By Les Roka
Huh? Hasn't medical information always been confidential and carefully protected? The new provision, which takes effect April 14, is part of a law enacted seven years ago by Congress. HIPAA -- the Health Insurance Portability and Accountability Act -- covers many aspects of health care administration, including key provisions to protect patient privacy along similar lines found in other industries, such as credit cards.
The privacy guidelines follow the widespread use of electronic records exchange between doctors, hospitals and insurance companies as well as other persons and organizations that may have a legitimate need for an individual's medical information. Most insurance claims are sent electronically and the transition to this procedure has accelerated recently. Later this year, Medicare will require all claims to be sent electronically.
HIPAA is a favorite target of management critics. It's costly, time-consuming, and burdensome in training and paperwork. Every health-care entity must designate a privacy officer.
On the other hand, HIPAA may alert patients who previously had little or no idea about what their medical records contain. At first, most patients might not likely notice the impact of the law but it will affect everybody at one point or another. And, it will trigger some nagging headaches for physicians, health insurance managers, and hospital administrators, especially in dealing with the media.
The new privacy rules set up specific procedures for requesting access to patient records, amendments to medical records, and confidential communications from the respective physician's office or health plan. Health-care organizations will be able to release an individual's medical information only after receiving the patient's signed authorization.
For patients requesting anonymity during a hospital stay, the institution will not be permitted to release any patient information to the media or even to family members. Only clergy have some leeway under the new privacy rules. The guidelines expressly stipulate that information cannot be confirmed to a police officer without a court order.
The new privacy guidelines perhaps will be most immediately noticed in automobile accidents or similar incidents. Information, for example, will be released to media only if they have the patient's name. The patient's condition and specific location in the hospital are the only pieces of information that may be released under the new law. In fact, the guidelines provide five single-word options for describing a patient's condition (undetermined, good, fair, serious, and critical).
In cases of patients in comas, staff members are permitted to use their discretion. They may rely on immediate family members to make the decision or wait until the patient is conscious.
The law provides some exceptions. For instance, information about patients with a reportable disease must be sent to the appropriate public health authority. To safeguard individual rights, however, the provider will be required to keep a log of all disclosures, and patients are entitled to a copy of it.
Extra care will be needed even in seemingly ordinary situations where, for example, a husband is calling for a prescription renewal for his wife and requests a voicemail message indicating when the prescription is ready for pickup. As long as the spouse has authorized the release of treatment information concerning her current illness, there is no problem.
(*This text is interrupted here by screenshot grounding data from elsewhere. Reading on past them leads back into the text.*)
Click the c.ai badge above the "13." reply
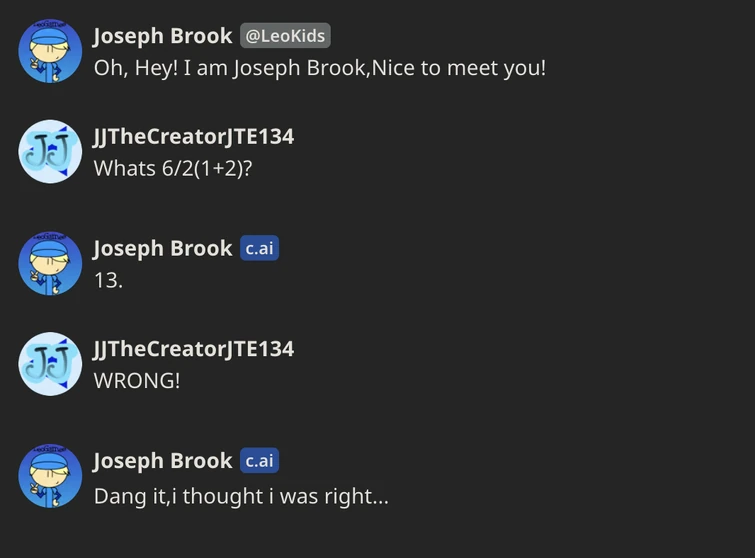 pos(259,248)
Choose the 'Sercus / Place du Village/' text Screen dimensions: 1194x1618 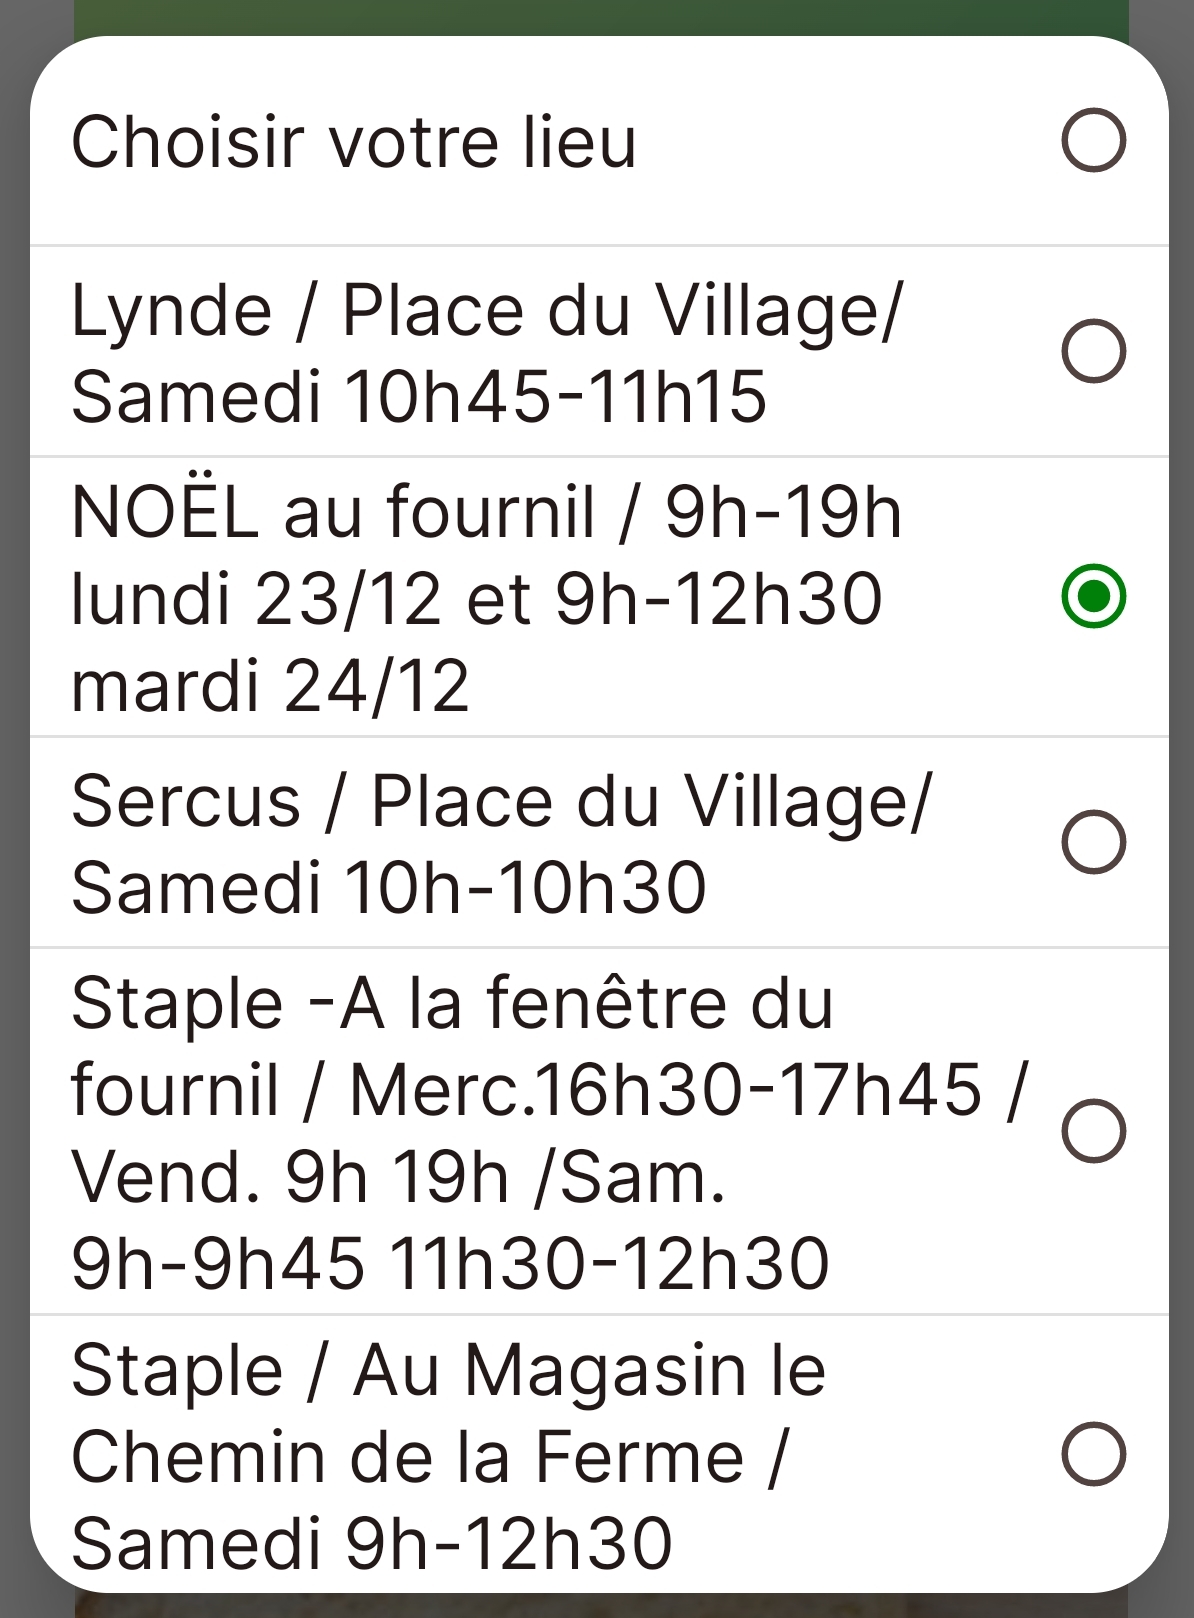(x=501, y=802)

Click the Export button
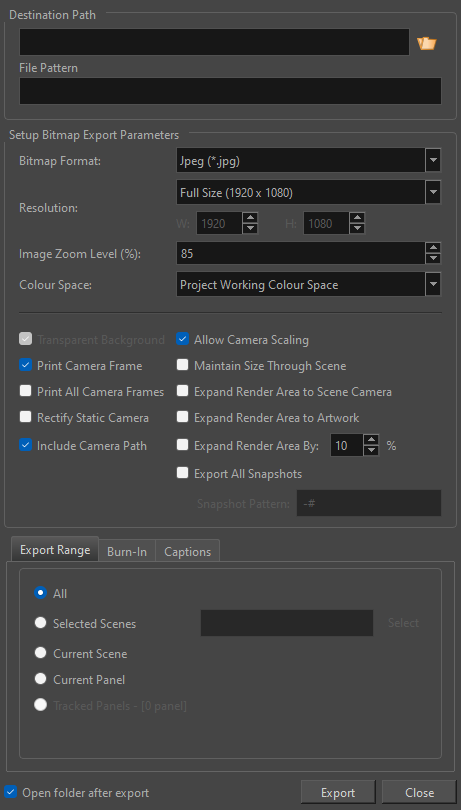[338, 792]
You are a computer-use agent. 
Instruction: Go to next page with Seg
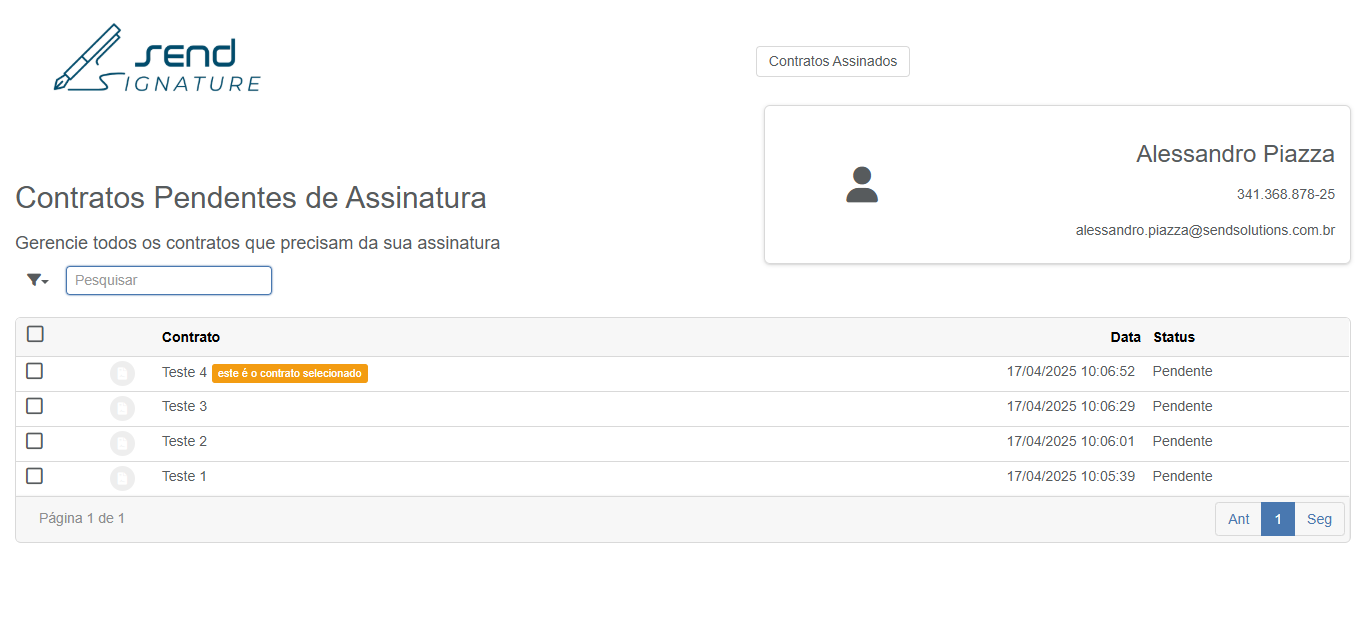[1319, 519]
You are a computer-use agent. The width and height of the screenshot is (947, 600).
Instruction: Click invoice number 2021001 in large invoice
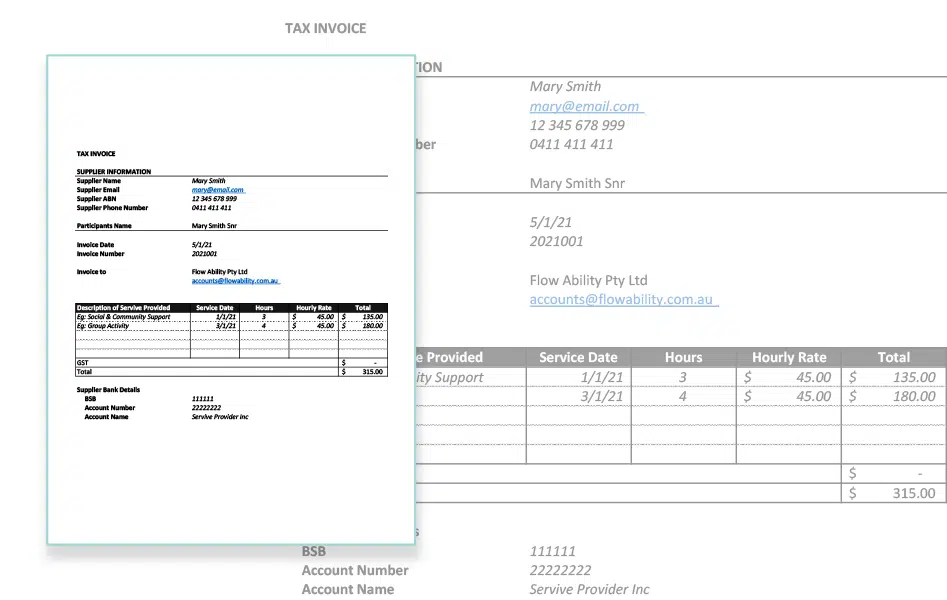(556, 241)
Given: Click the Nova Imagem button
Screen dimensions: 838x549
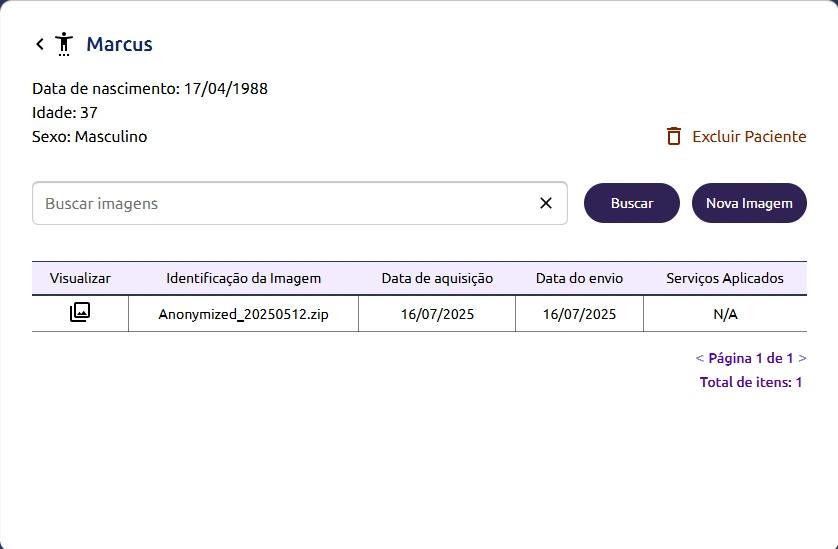Looking at the screenshot, I should coord(749,203).
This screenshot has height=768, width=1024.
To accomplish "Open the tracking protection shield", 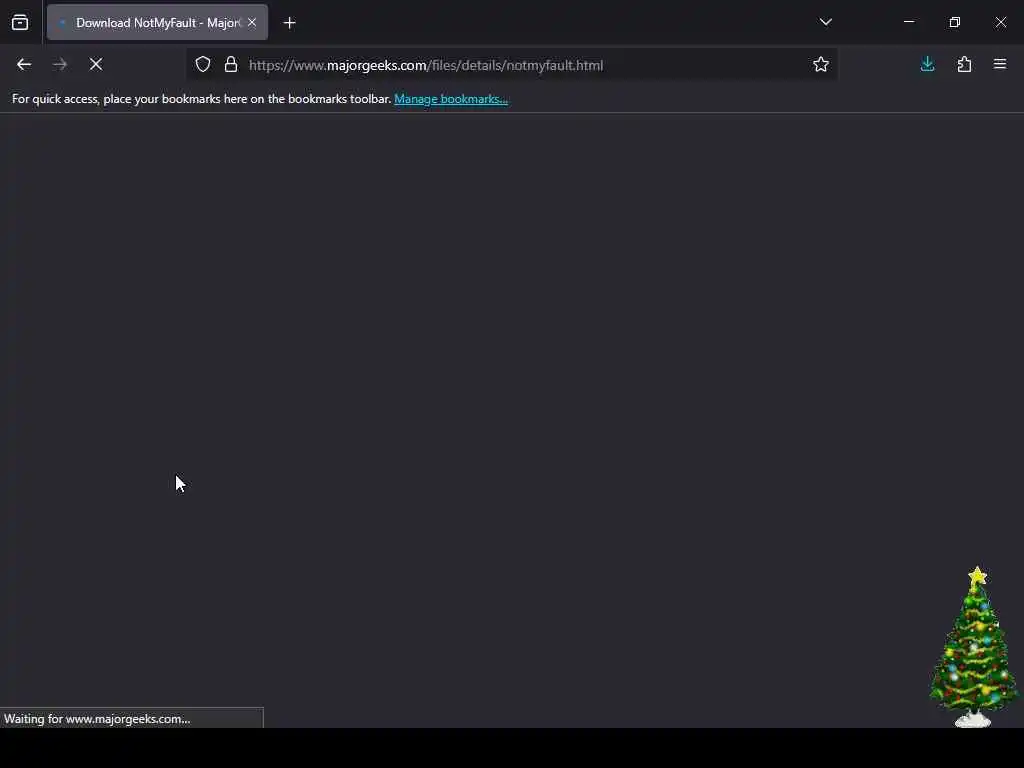I will [x=203, y=65].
The guidelines, however, could become a little sticky for some physician or clinical offices that have regular non-patient visitors, such as pharmaceutical sales representatives. For example, the staff will have to ensure that the salesperson cannot see or hear information about patients. Occasionally, staff may complete patient charts and files in open-access areas such as lunch rooms or doctors leave their office doors ajar while dictating patient information. Even front-room receptionists who normally talk with patients about how they are doing within earshot of the waiting room will have to exercise much greater discretion than what they had been accustomed to do.
The penalties for violating the rules range from fines to jail terms. All patients will receive a brochure that describes in detail the privacy provisions as well as procedures to file complaints if they believe their confidentiality has been breached.
Fortunately, I have spared the reader the avalanche of acronyms that HIPAA has generated. Who will benefit most prominently from HIPAA? If the recent experience of Y2K is any indication, attorneys and consultants should make out quite handsomely, thank you.
--Les Roka is an assistant professor of journalism at USU and formerly an information officer for hospitals in Ohio.